阪本 海堂さんと同じく、ゲバラは医師ですから、医師として核戦争の恐ろしさを痛切に感じたうえで、1962年のキューバ危機を迎えたはずなんです。当時のキューバを描くにあたって、広島の場面を使うのは、日本人の映画監督じゃないとできないだろうと。
海堂 キューバでの撮影は、いろいろと大変なこともありましたか?。
阪本 キューバは社会主義国ですし、国営の機構との合作ですから、それはいろいろと(笑)。当初はキューバ軍の全面協力を約束されていたのですが、撮影のための武器や軍服がまったく届かない。スタッフに聞くと、ラウール・カストロ国家評議会議長がハンコを押してくれない、と。
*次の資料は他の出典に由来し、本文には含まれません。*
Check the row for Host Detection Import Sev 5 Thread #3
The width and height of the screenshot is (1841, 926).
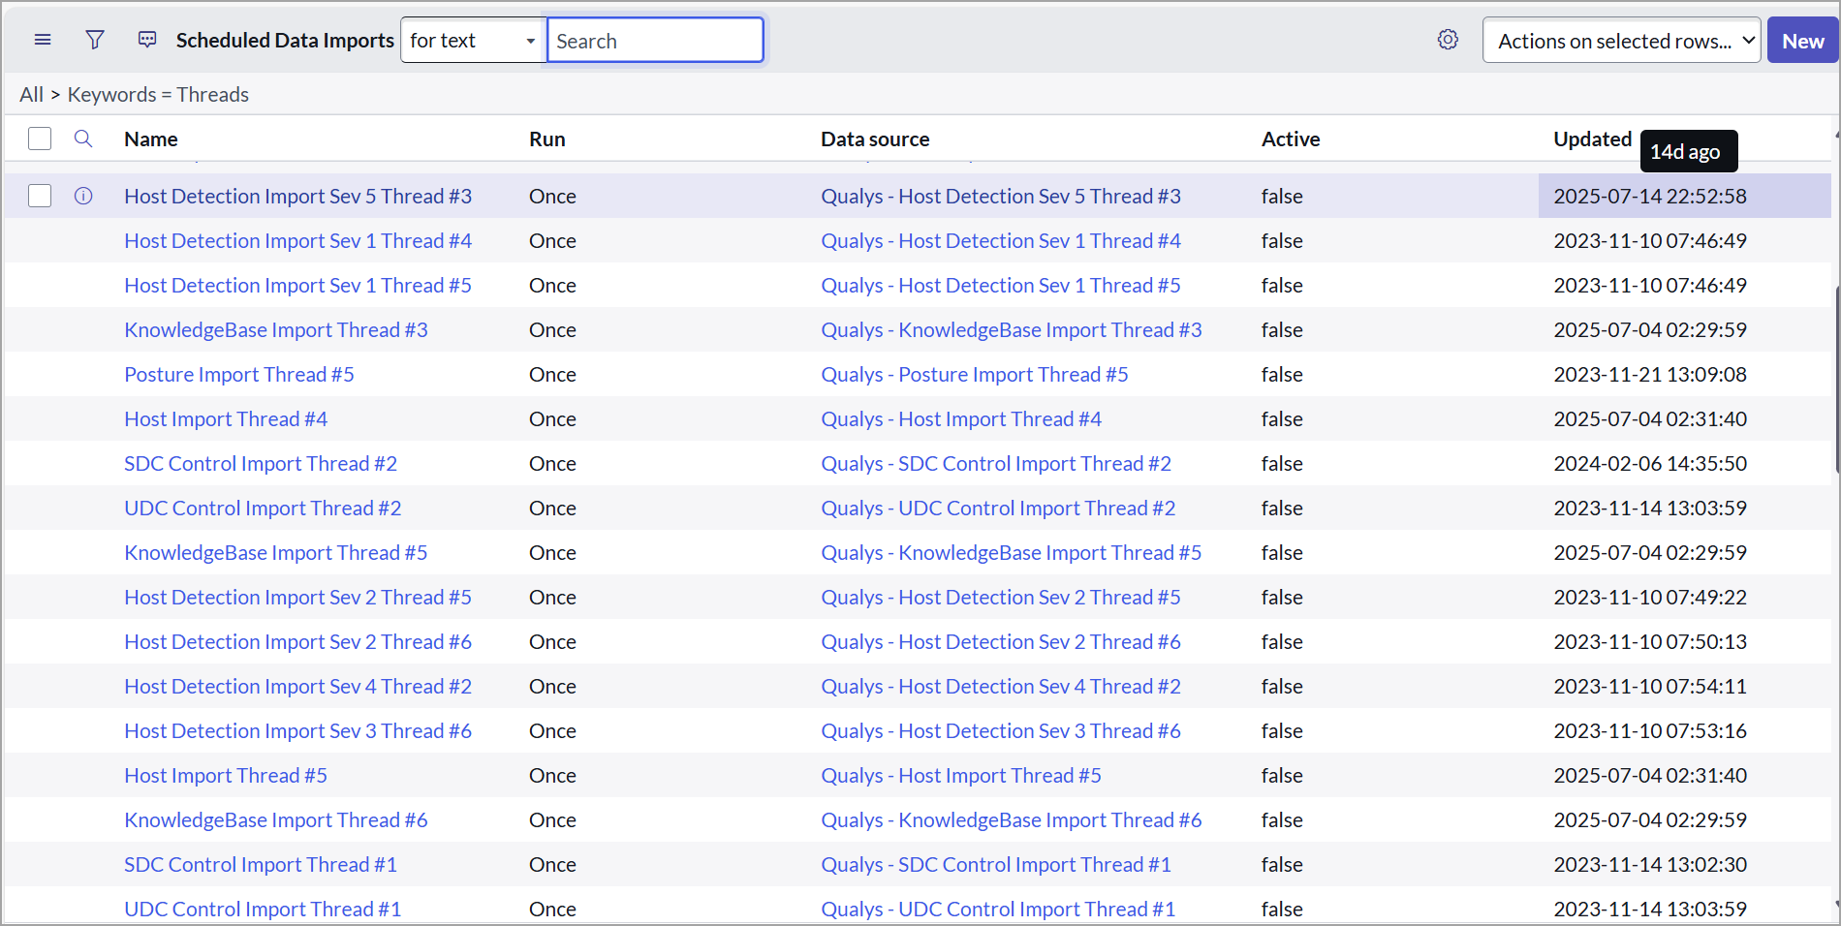click(x=40, y=196)
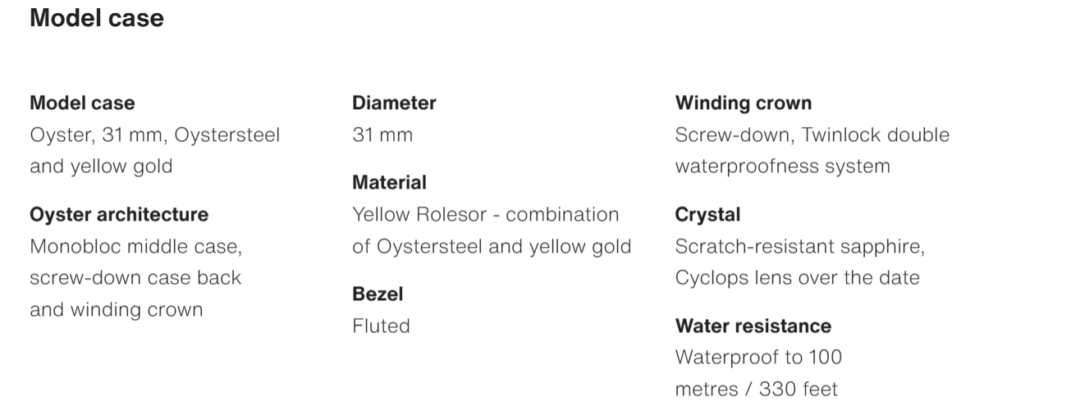Click the bold "Model case" label above Oyster description
Screen dimensions: 1071x420
pos(82,103)
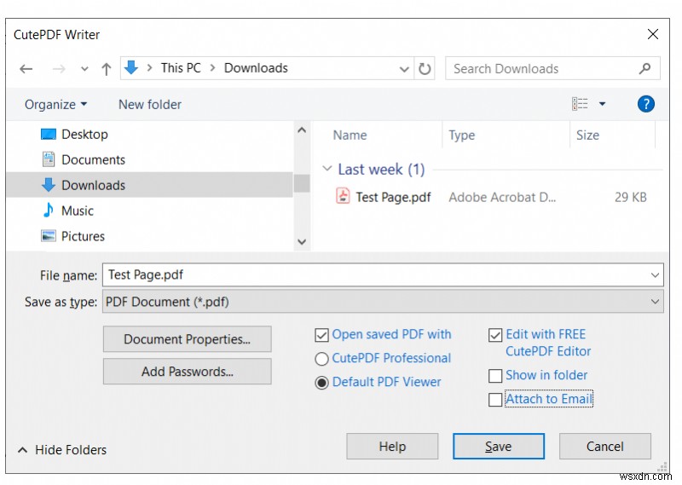Click the search magnifier icon

click(x=644, y=68)
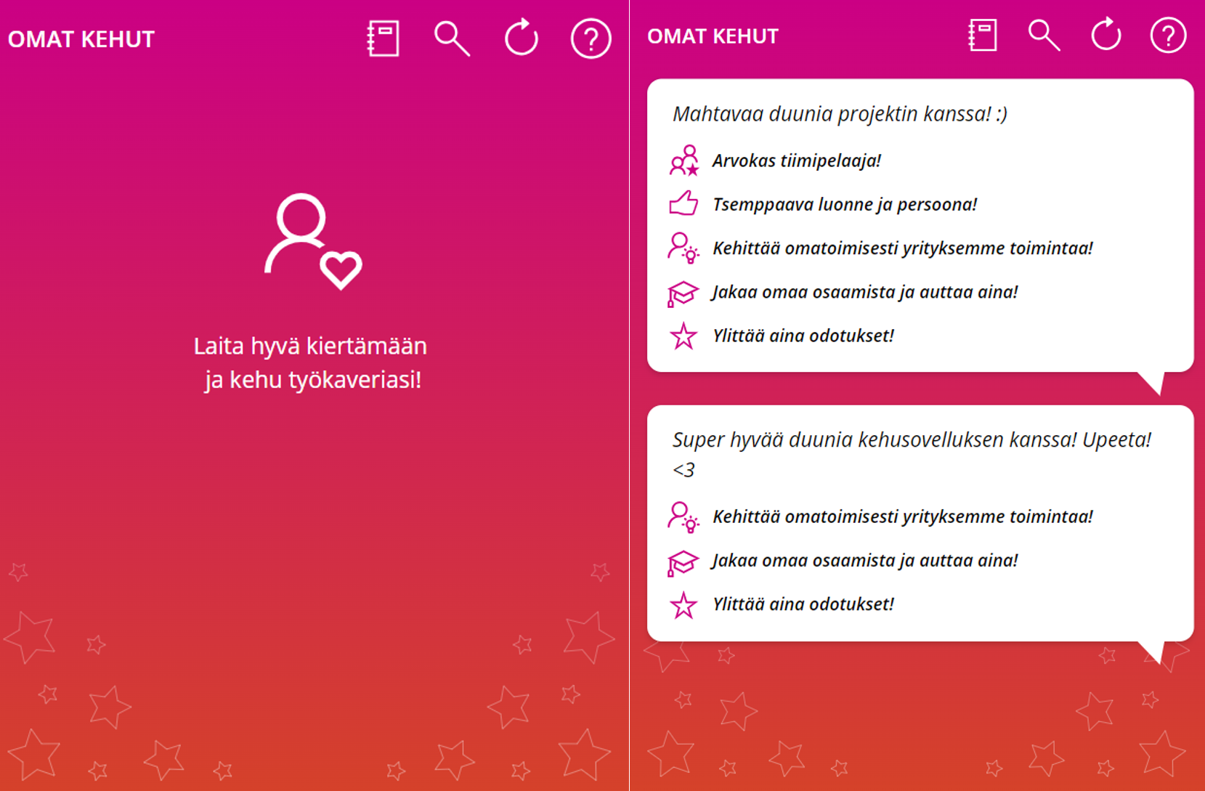1205x791 pixels.
Task: Open the notebook icon on the empty praise screen
Action: coord(383,38)
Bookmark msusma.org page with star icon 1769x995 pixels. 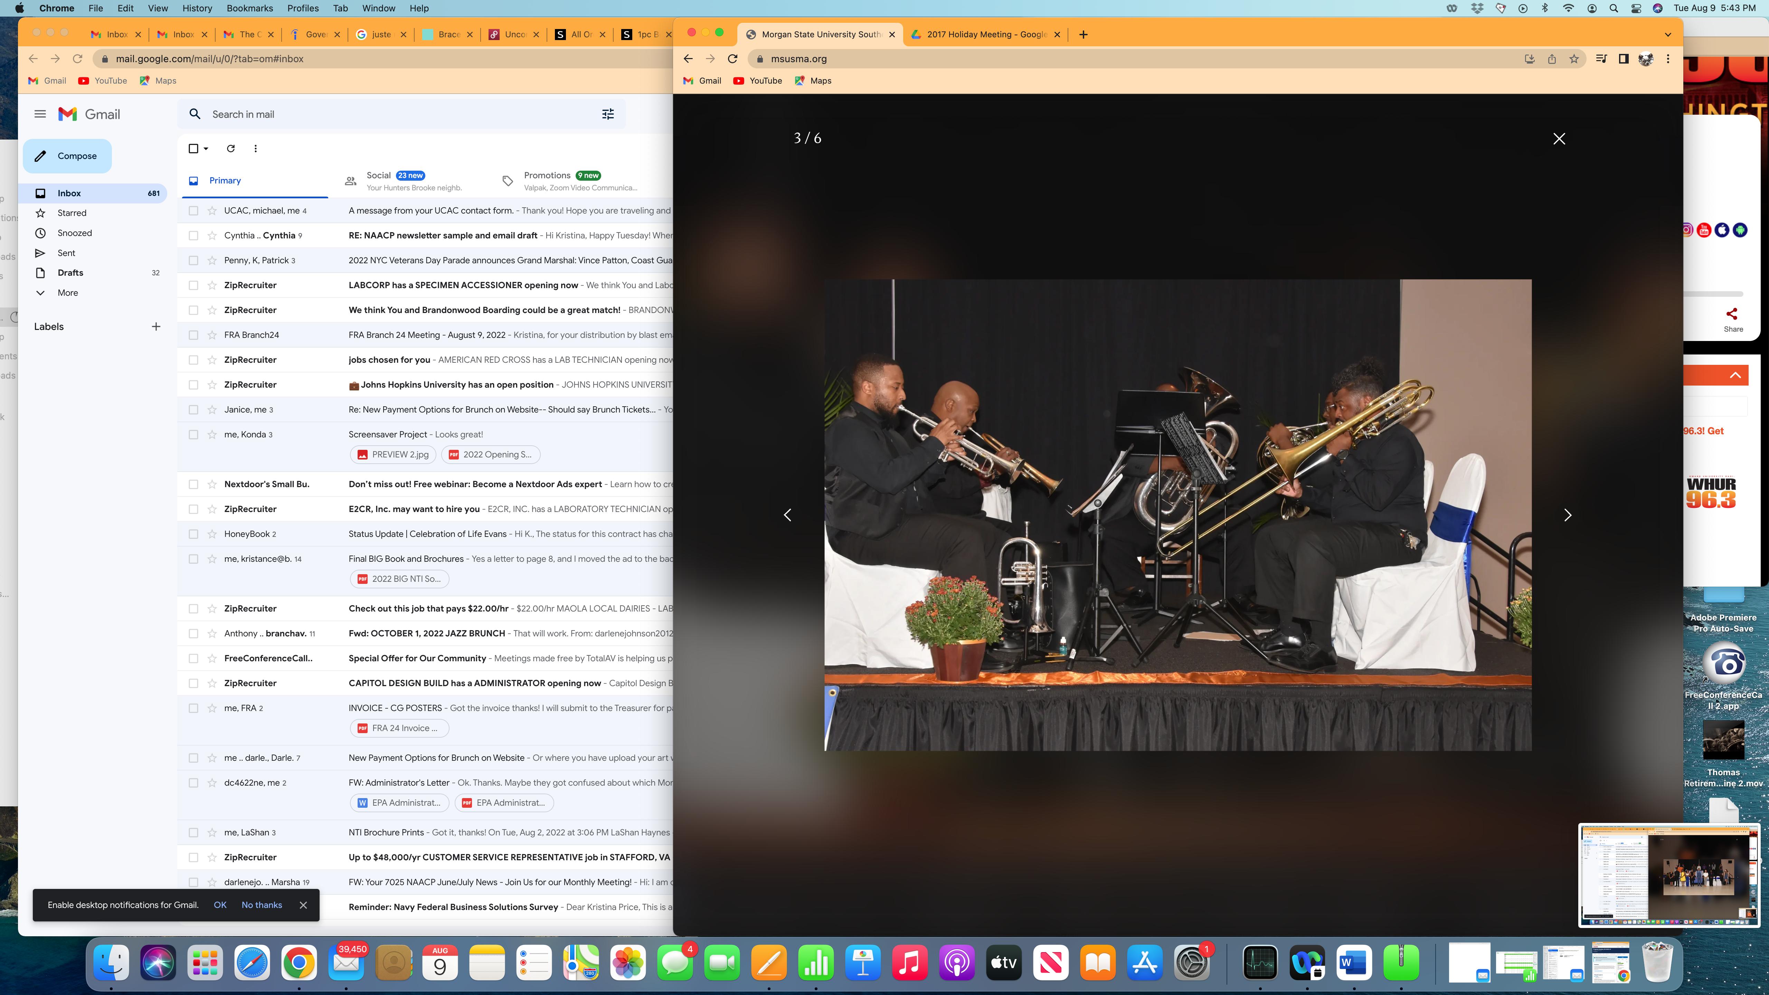tap(1574, 59)
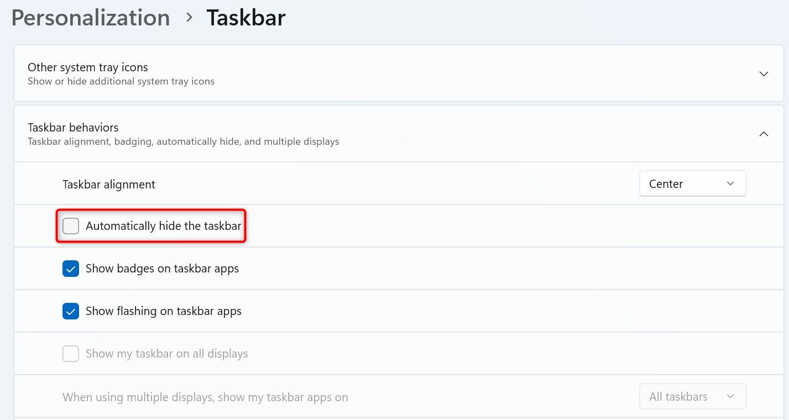Viewport: 789px width, 420px height.
Task: Click the Automatically hide the taskbar label
Action: (x=163, y=226)
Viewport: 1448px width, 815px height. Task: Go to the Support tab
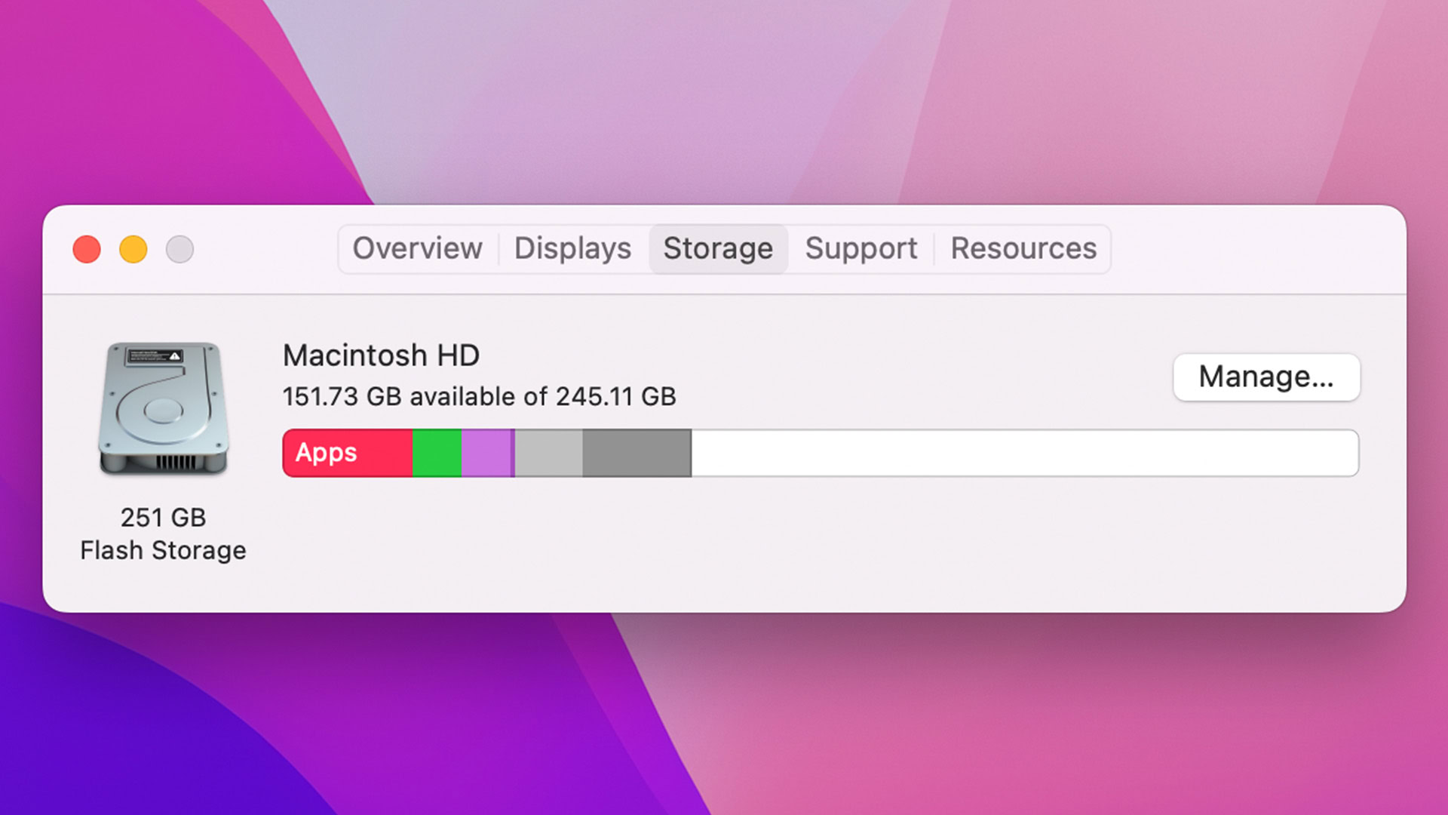861,248
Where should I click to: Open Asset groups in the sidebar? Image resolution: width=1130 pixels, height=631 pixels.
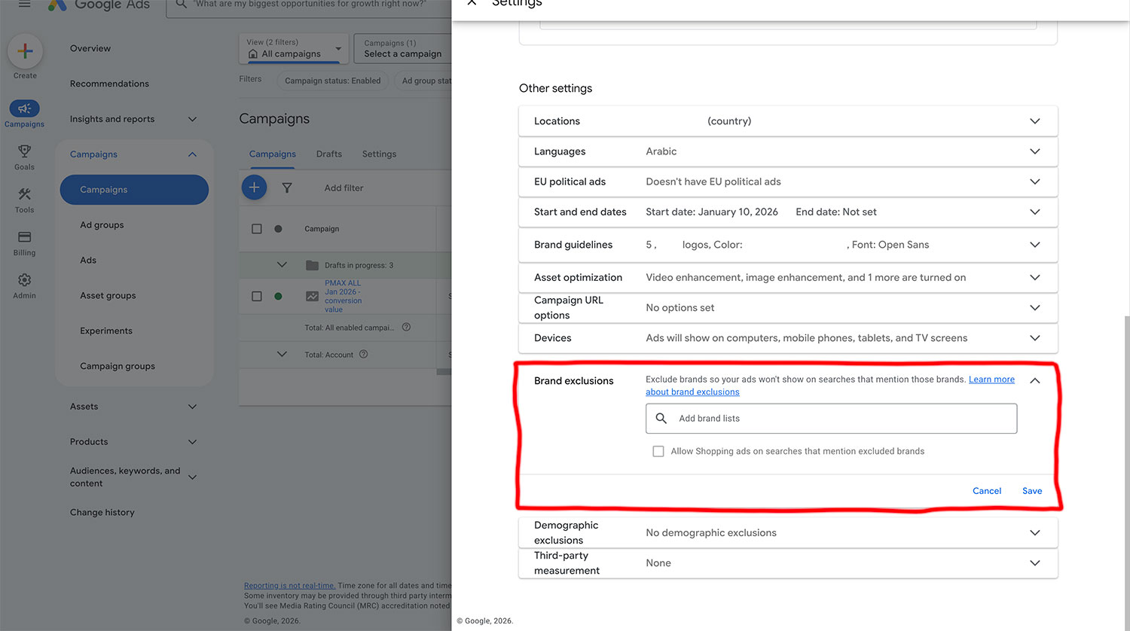tap(108, 296)
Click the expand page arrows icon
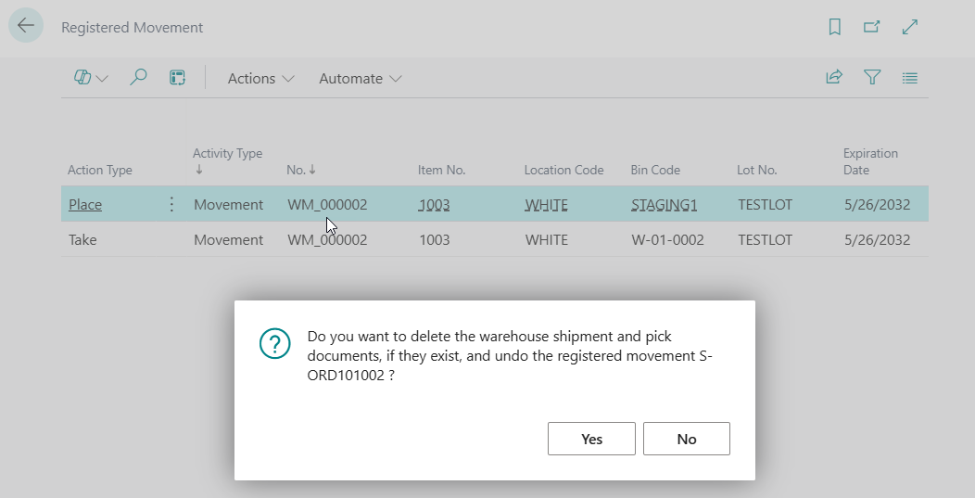The height and width of the screenshot is (498, 975). pyautogui.click(x=910, y=28)
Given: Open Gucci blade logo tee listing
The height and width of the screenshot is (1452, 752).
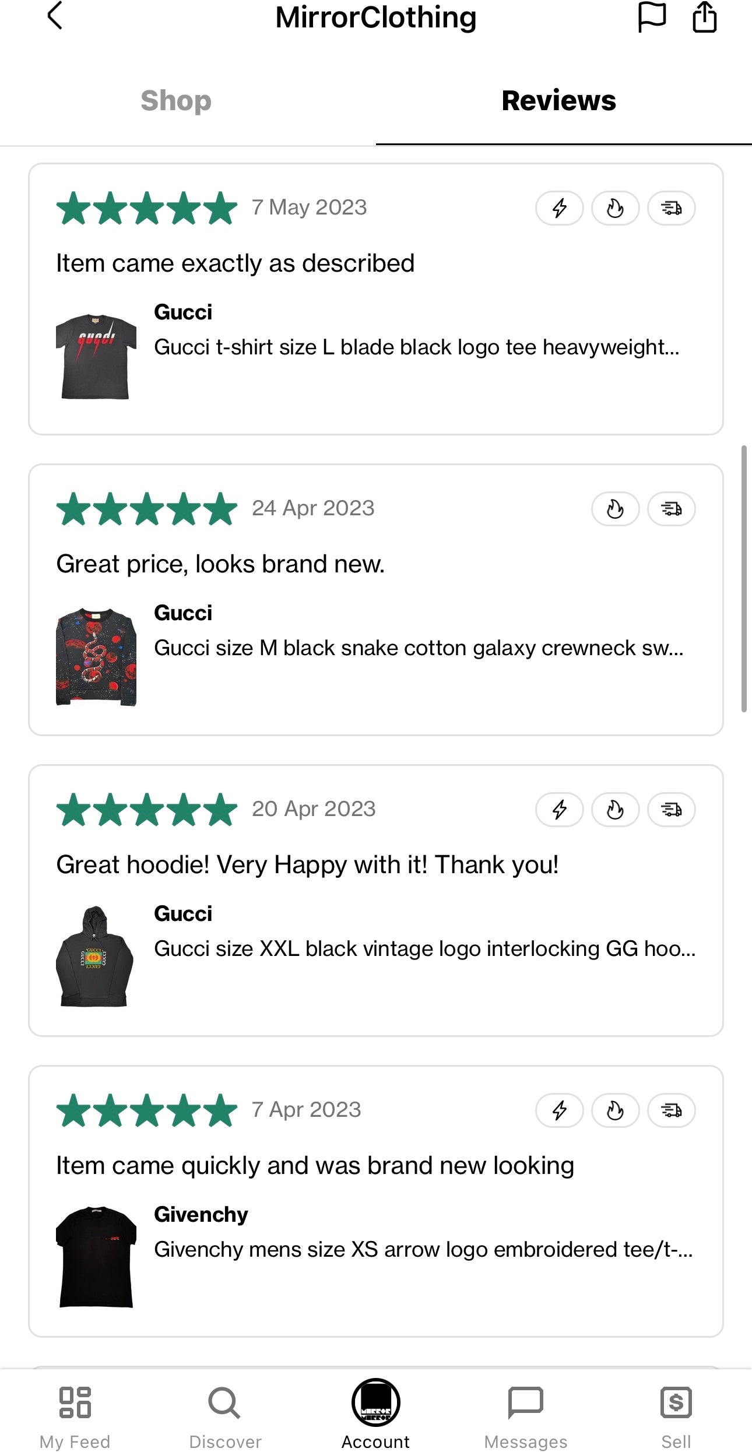Looking at the screenshot, I should coord(416,347).
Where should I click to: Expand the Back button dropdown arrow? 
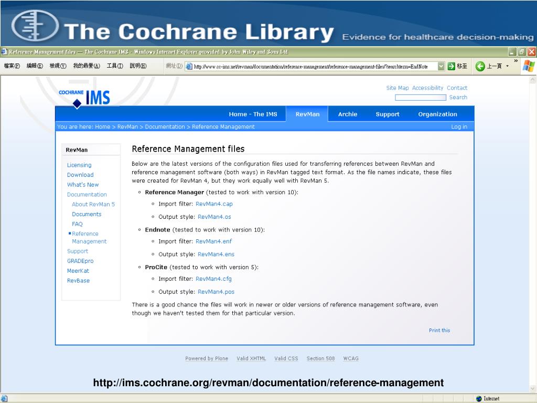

ゲリラ戦の場面から撮影を始めるので、主人公のフレディ前村ウルタードを演じるオダギリジョーも食事制限をし、大減量したまま10日以上、待機することになり……。当然、髪も鬚も伸ばしっぱなしです。
海堂 減量状態のまま10日間、待たされるのはつらい。
阪本 現地の水や食事で体調を崩すスタッフも続出して、監督の私が寝込むわけにいかないですから、モヒートだけを飲んで過ごしていました(笑)。
海堂 それはすこし羨ましいですね。